Dos miradas, un camino
La noción misma de Antropoceno es espinosa e impulsa un debate. En especial, en lo que refiere a la fecha de inicio de nuestro crimen ambiental. Algunos sugieren mediados del siglo XVIII, cuando debutó la máquina de vapor de James Watt. Mientras que otros abogan por el 16 de julio de 1945, cuando se produjo la primera explosión nuclear.
"Por eso, aunque parezca descabellado –advierte Verea–, la música de los Beatles constituye también el sonido de la sexta extinción. Toda la tecnología que permitió las mejores obras musicales también tiene mucho que ver en la destrucción de la naturaleza.

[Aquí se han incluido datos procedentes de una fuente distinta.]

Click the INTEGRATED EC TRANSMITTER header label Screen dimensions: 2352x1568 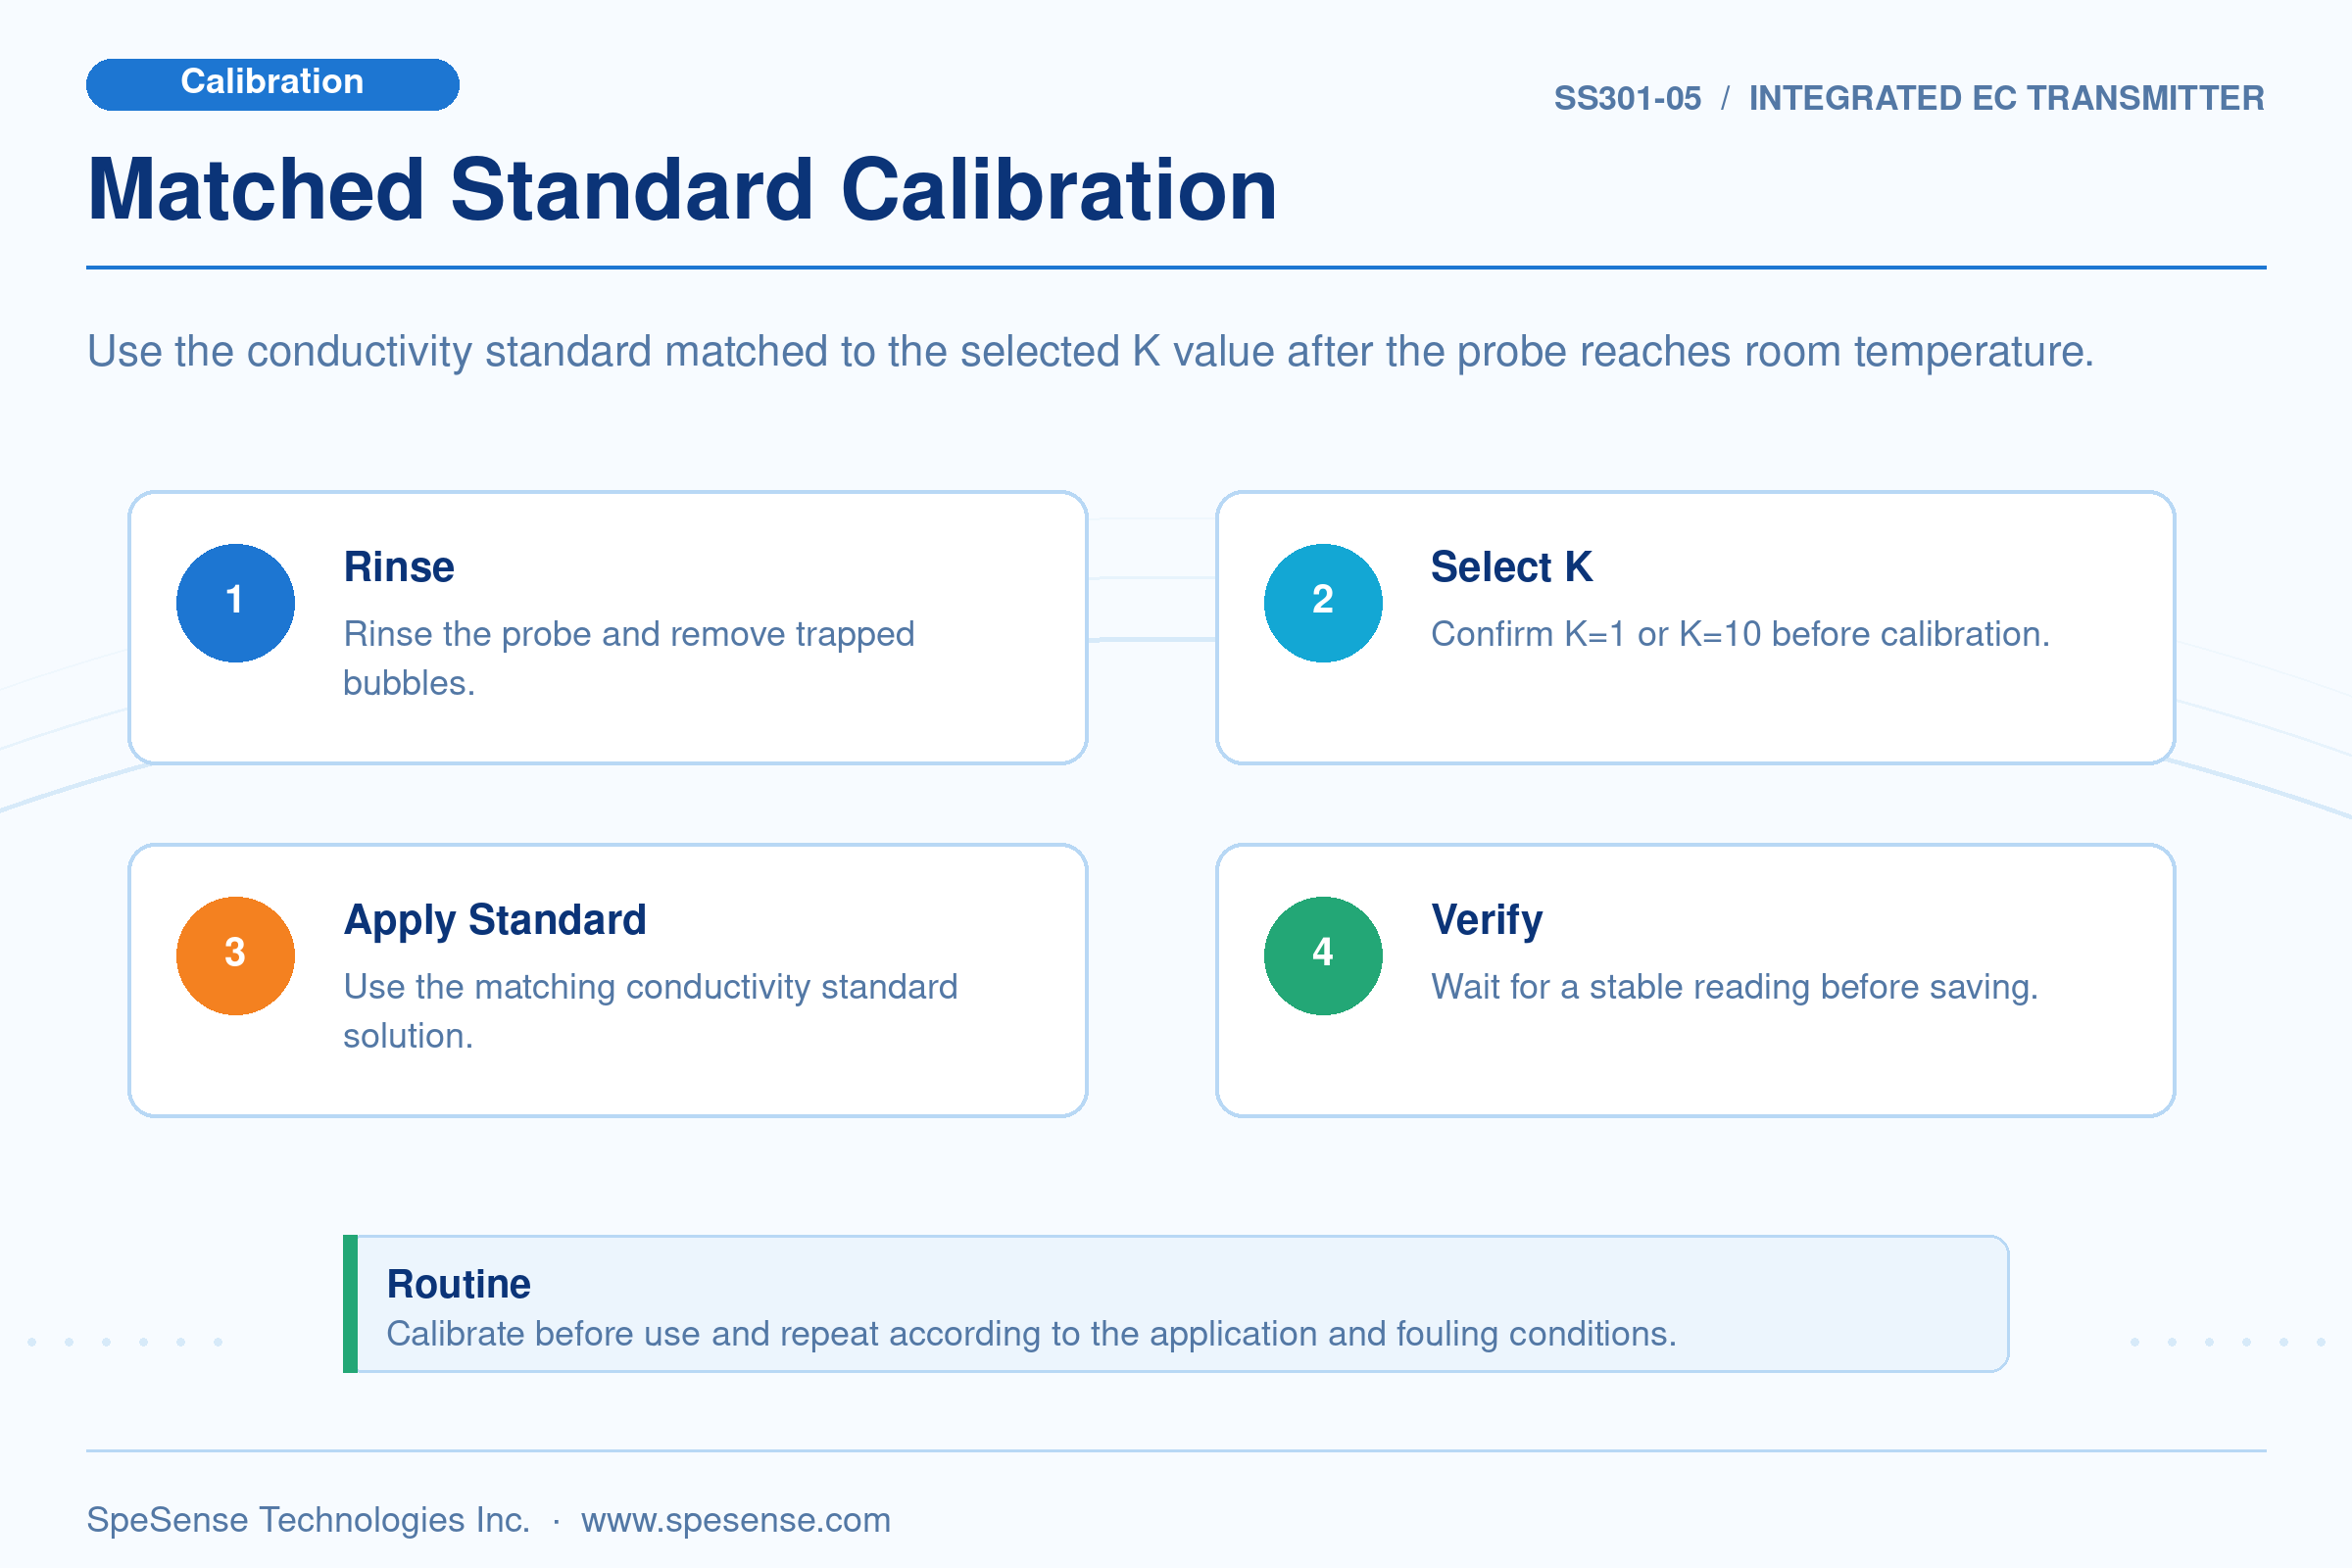(x=2006, y=98)
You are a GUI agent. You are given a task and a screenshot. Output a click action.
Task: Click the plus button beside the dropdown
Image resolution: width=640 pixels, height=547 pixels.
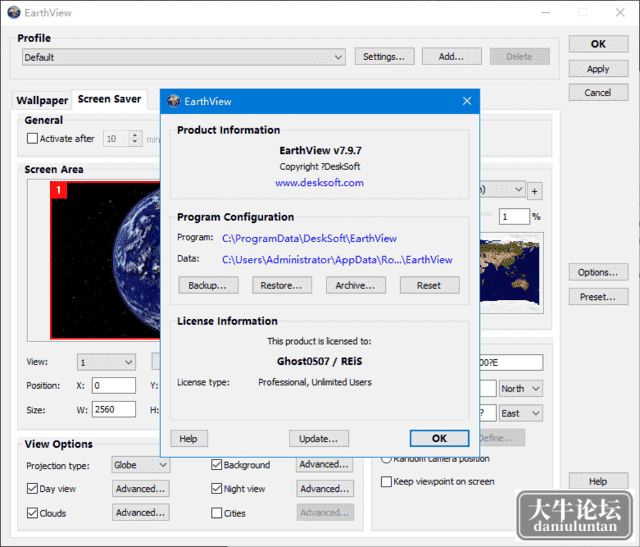(x=535, y=191)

La idea del Antropoceno en particular implica hacernos responsables de las acciones de nuestra especie".
Además de señal de alarma, Sonidos del Antropoceno es un cruce: entre ciencia y arte, una intersección que Verea explora con entusiasmo. "El arte y la ciencia son formas de investigación fundamental impulsadas por la curiosidad. El arte puede ayudar a las ciencias a potenciar descubrimientos, a producir cambios de paradigmas al aportar una mirada nueva sobre un problema".
En este camino, junto al físico Daniel de Florian, este músico fundó el Centro de Investigación de Arte y Ciencia de la Unsam en diciembre de 2018 con la misión de generar interacciones, retroalimentaciones entre ambos campos del saber y el hacer, al igual que en otros grandes institutos científicos del mundo.
Como advirtieron durante la primera edición del encuentro internacional Horizontes Humanos en Observación (H2O), realizada hace un año en Bariloche –la ciudad argentina con mayor cantidad de científicos per cápita–, hay científicos abiertos al diálogo con artistas. Pese a los acalorados debates, Verea quedó entusiasmado: "La sociedad puede beneficiarse de estas interacciones. Habilitan individuos más abiertos y científicamente informados. En esta época de crisis climática, lo necesitamos".